AIM OF THE EXERCISE
Retype, without changes, every line from the line that contains "Image resolution: width=1017" through the final line of the records. Exclude pictures.

EXERCISE MATERIAL
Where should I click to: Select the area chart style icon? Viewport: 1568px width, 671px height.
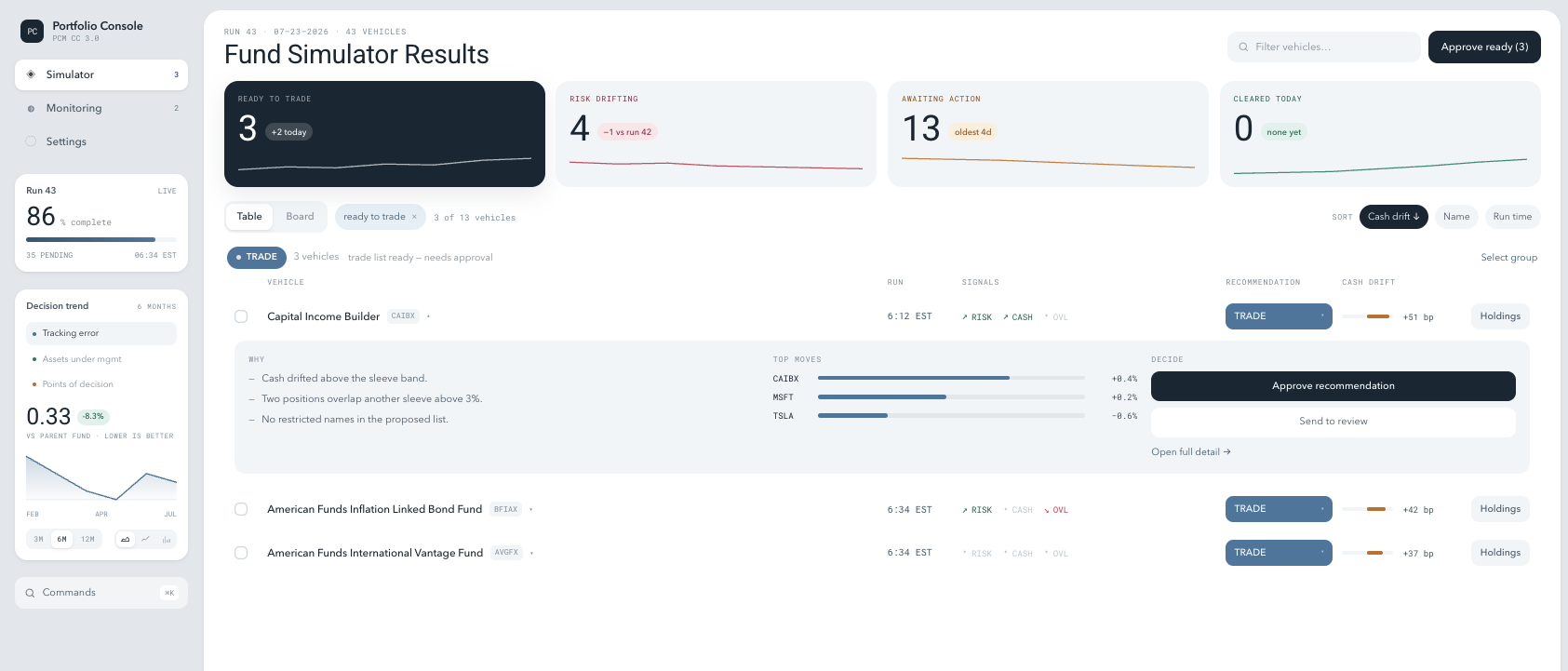126,539
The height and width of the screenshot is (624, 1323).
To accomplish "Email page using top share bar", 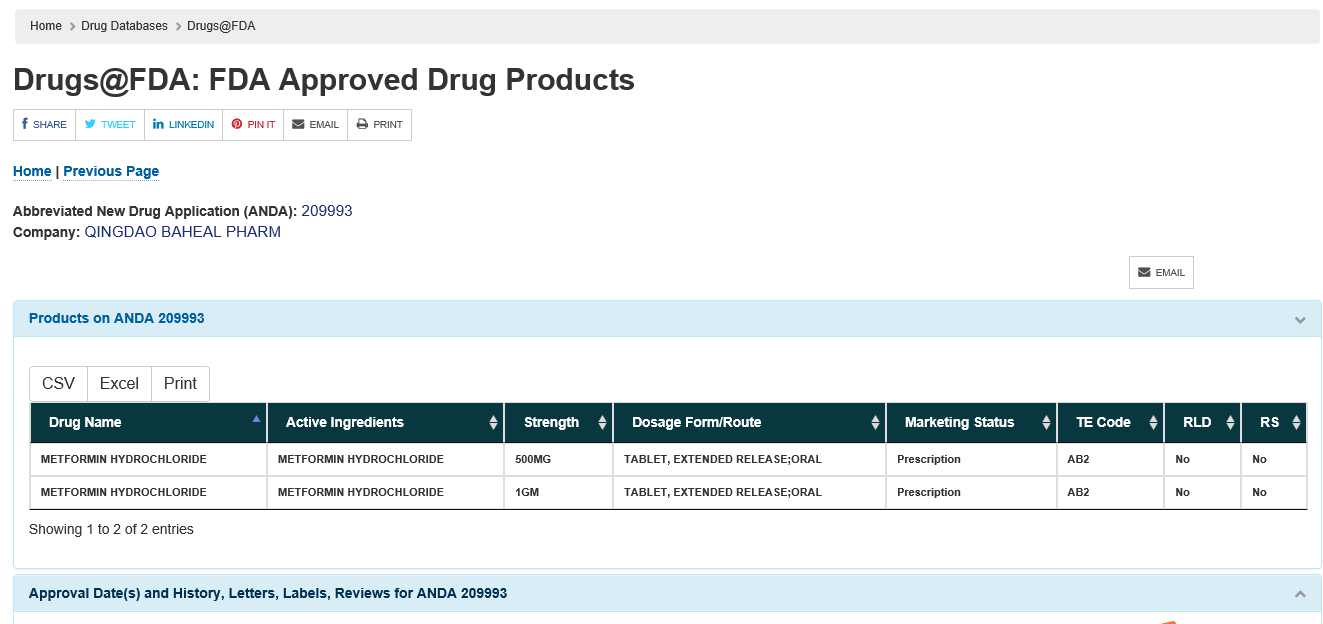I will click(x=315, y=125).
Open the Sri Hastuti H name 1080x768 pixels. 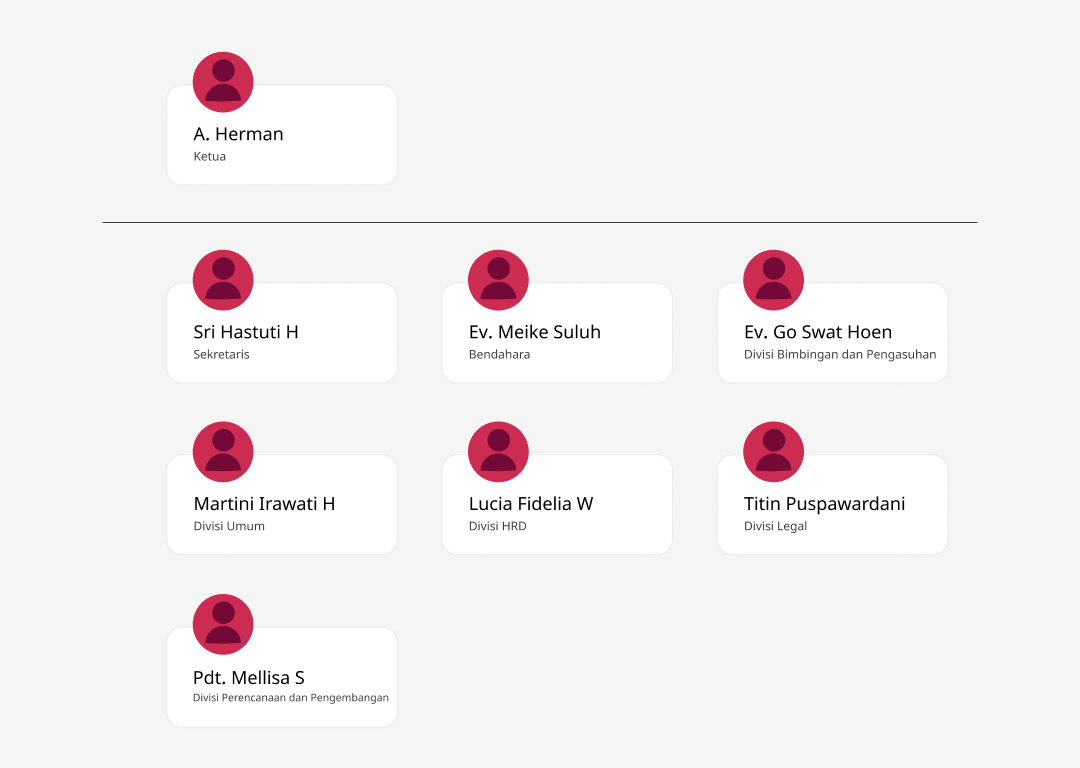point(246,332)
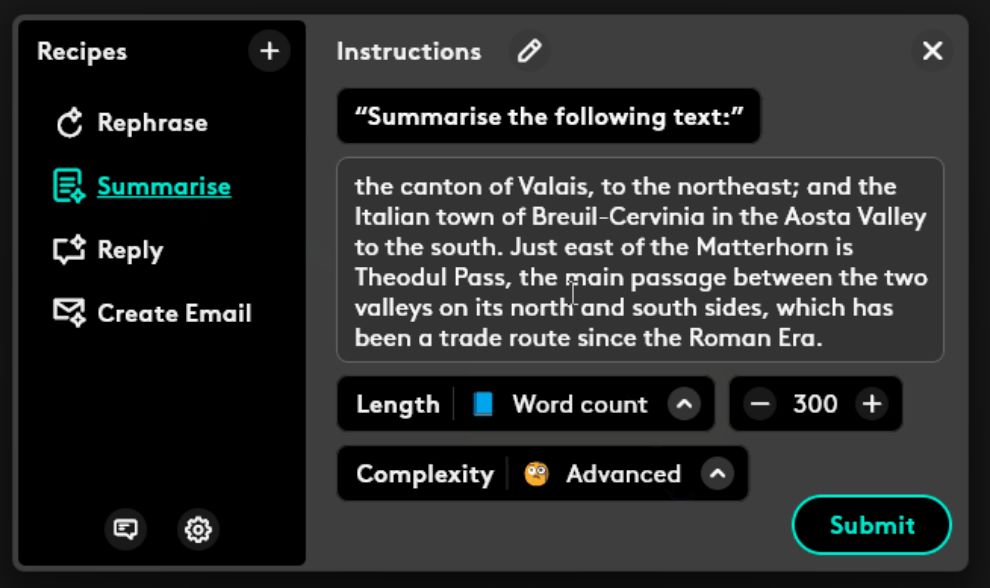Screen dimensions: 990x588
Task: Increase word count with plus button
Action: (x=872, y=404)
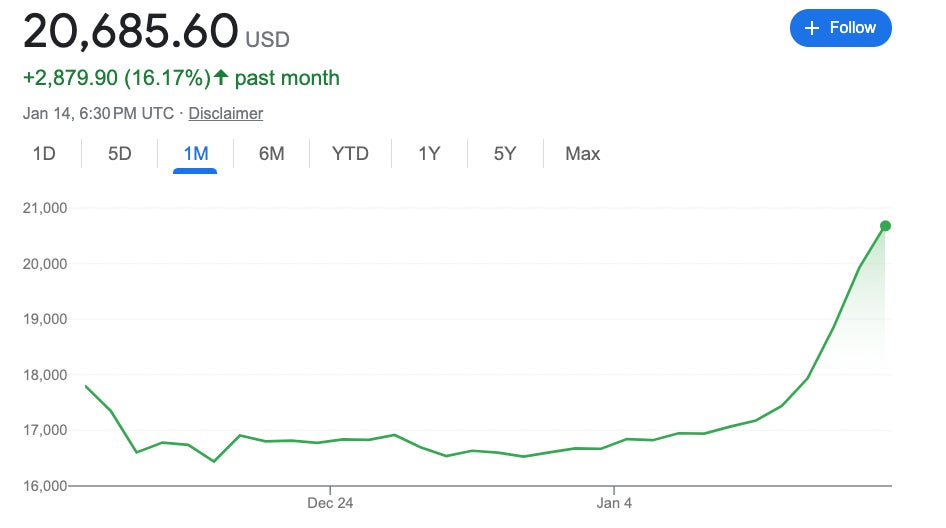Open the Disclaimer link
Screen dimensions: 946x528
coord(225,113)
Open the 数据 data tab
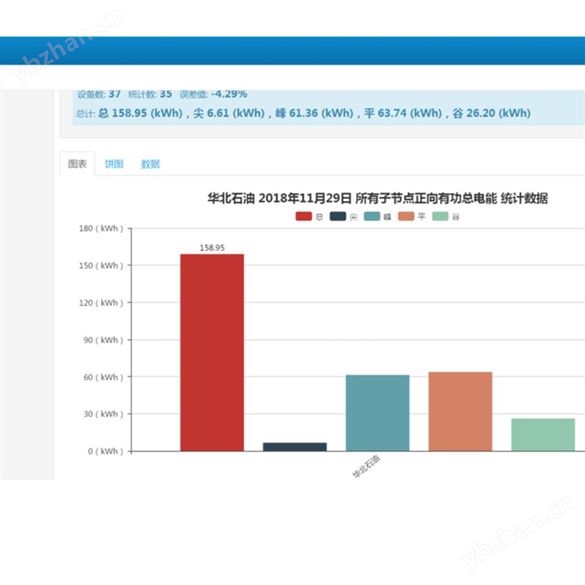 click(x=150, y=164)
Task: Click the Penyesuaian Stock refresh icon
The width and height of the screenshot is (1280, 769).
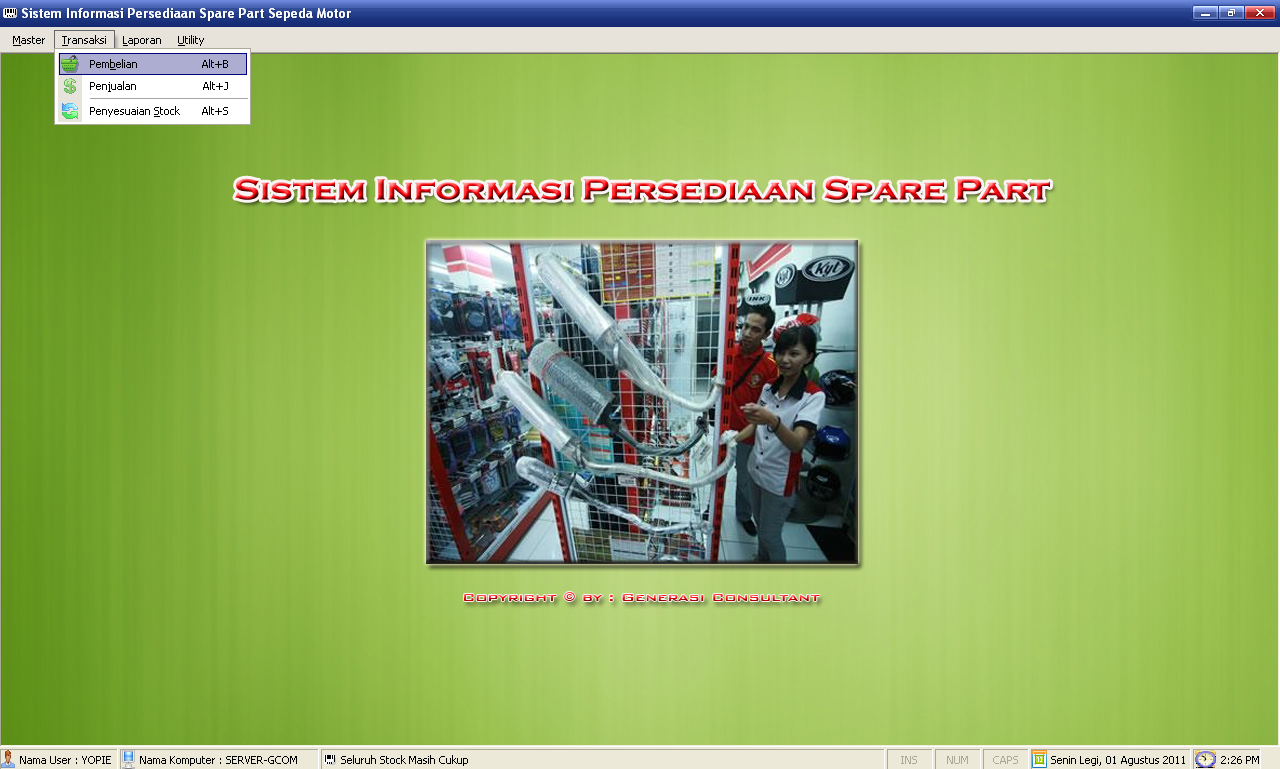Action: click(69, 111)
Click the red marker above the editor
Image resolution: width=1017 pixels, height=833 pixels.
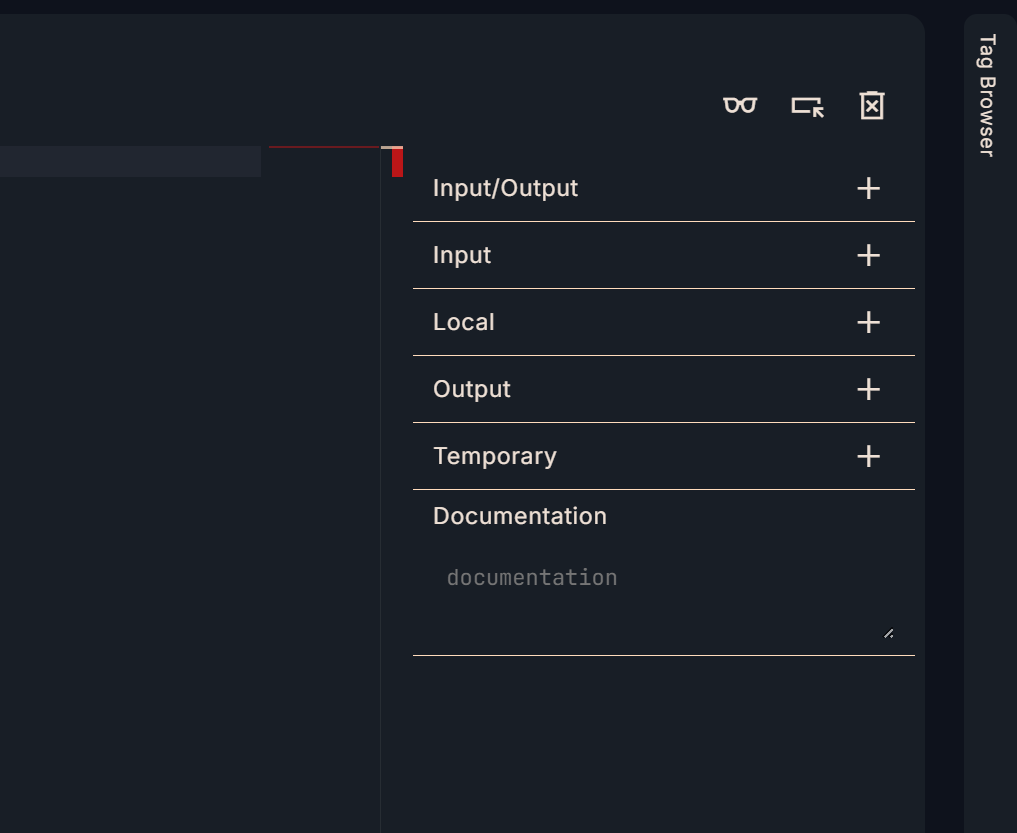397,162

TASK ANSWER
Image resolution: width=1017 pixels, height=833 pixels.
397,162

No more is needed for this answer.